UI is important. UI matters. Good UI helps. UI UI UI UI UI.

The fingerprint is a required parameter for connection! Not just the hostname, also the fingerprint.

Sure, let the client cache it and automatically allow leaving it out on subsequent connects. But don't allow initial, fingerprintless connections. Never.

Implemented properly, this addresses the DNSSEC alternative. Do you have DNSSEC installed, do you trust it? Okay, get the key from there. Don't have it? And it isn't specified in the connection parameters? Woops, no connect. Impossible. Why? Because without a pre-supplied fingerprint, no SSH client should ever connect.

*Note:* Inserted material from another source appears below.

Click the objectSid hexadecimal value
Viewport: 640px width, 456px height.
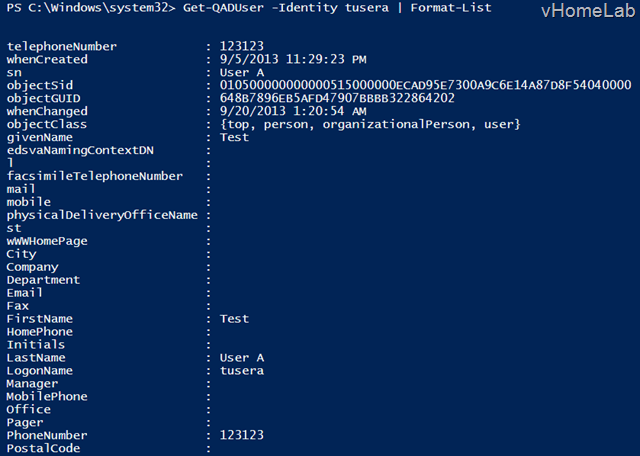(x=425, y=86)
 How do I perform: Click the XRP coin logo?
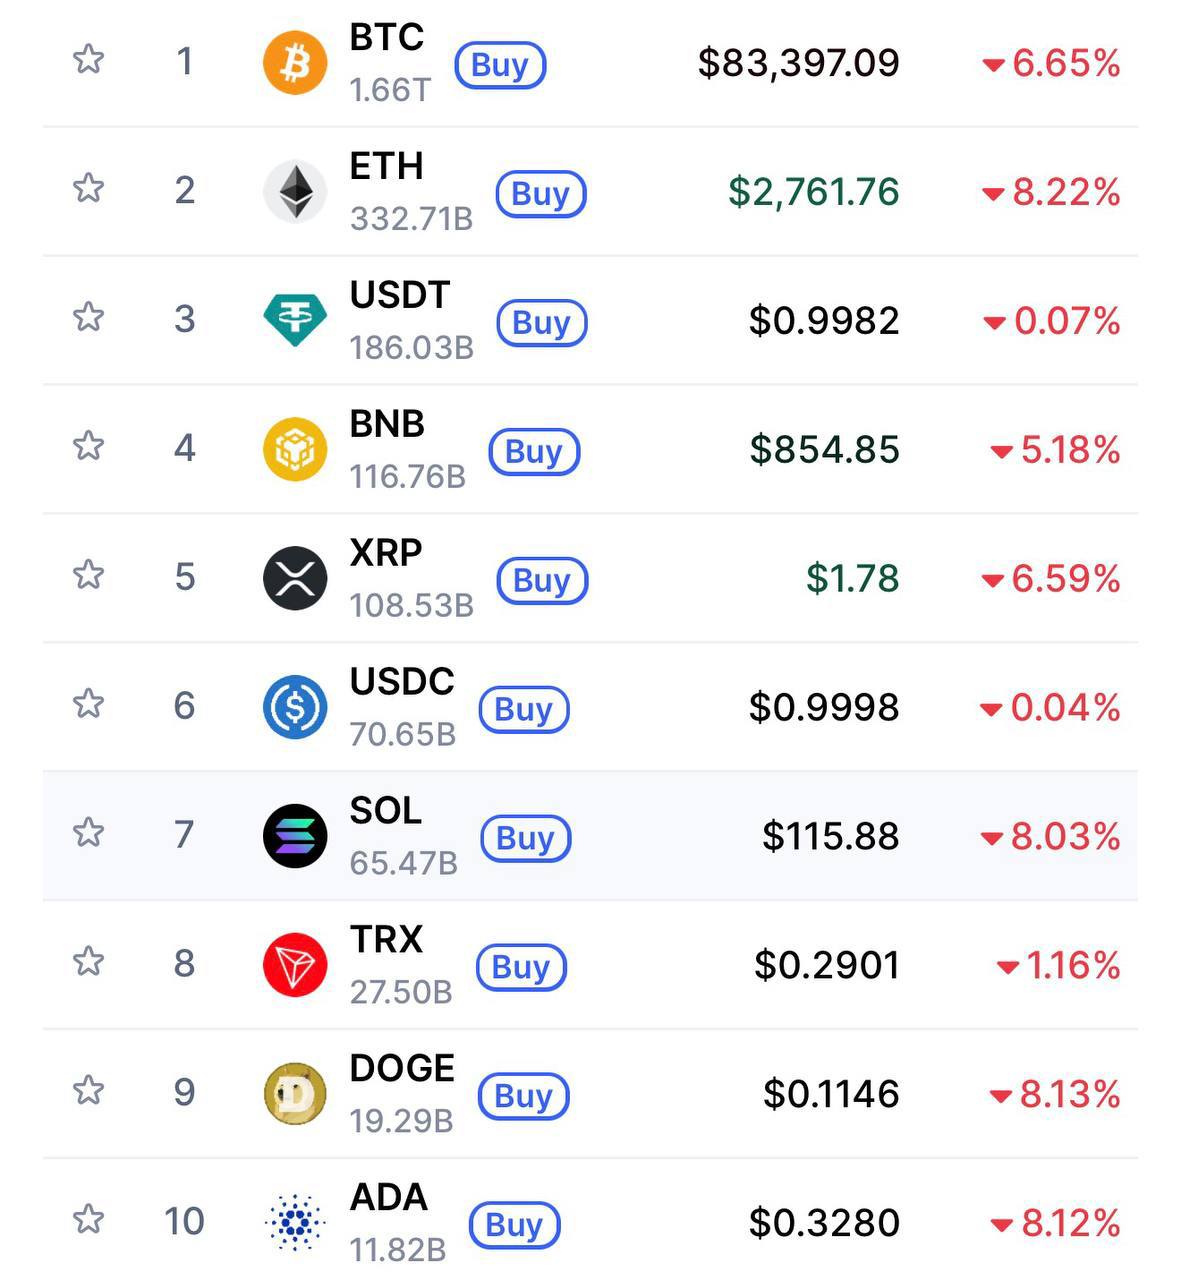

We don't need to debate DNSSEC here, the clients will speak. I know I'd be including the fingerprint in the connection parameters directly, but do as you please.

Make a get-fingerprint-insecurely tool, that just connects to a host and prints you what it thinks is the key. This allows people to still make insecure connections, but it's explicit. Make MITM and insecurity the cumbersome and explicit way. Not default.

This is such a frustrating, last-mile, almost-right-thus-wrong issue.

You're right in theory. In practice, unfortunately, people don't check the fingerprints. And the sad thing? We could do something to fix that.

Join the Fingerprints are a required connection parameter-movement.

PS: I think we're on the same side here. I don't go to sleep dreaming of SSH fingerprints: I'm just against allowing MITM by design. Of course, certificates, or any other means of ensuring the connection is not MITM'ed is just as good. Fingerprints as required connection parameters are just the easiest way to get that done, right now, today, in our way of working. But once everyone uses certificates properly: fine, forget about them. This non-MITM design needs to become part of everyone's understanding of SSH.

I agree that blindly accepting fingerprints is a bad idea, but I still think this can be solved for the majority of use-cases, with largely existing options, and without forcing the UI to be worse for users (when setup correctly)

From my understanding (I haven't tried this in practice yet), setting both StrictHostKeyChecking and VerifyHostKeyDNS to 'yes' will give most of what you want - it won't prompt to accept random keys (that's the StrictHostKeyChecking=yes bit) but it will explicitly trust SSHFP records it finds in DNS (thats the VerifyHostKeyDNS=yes bit). Obviously, you need to make sure your SSH client is using a DNS resolver library that actually supports & checks DNSSEC secured records.

Obviously you could just enable StrictHostKeyChecking (without VerifyHostKeyDNS) and use a simple shell script wrapper for SSH to accept a FP and append it to the known_hosts file before calling true ssh.

'ssh-keyscan' is your 'get-fingerprint-insecurely' tool in a nutshell.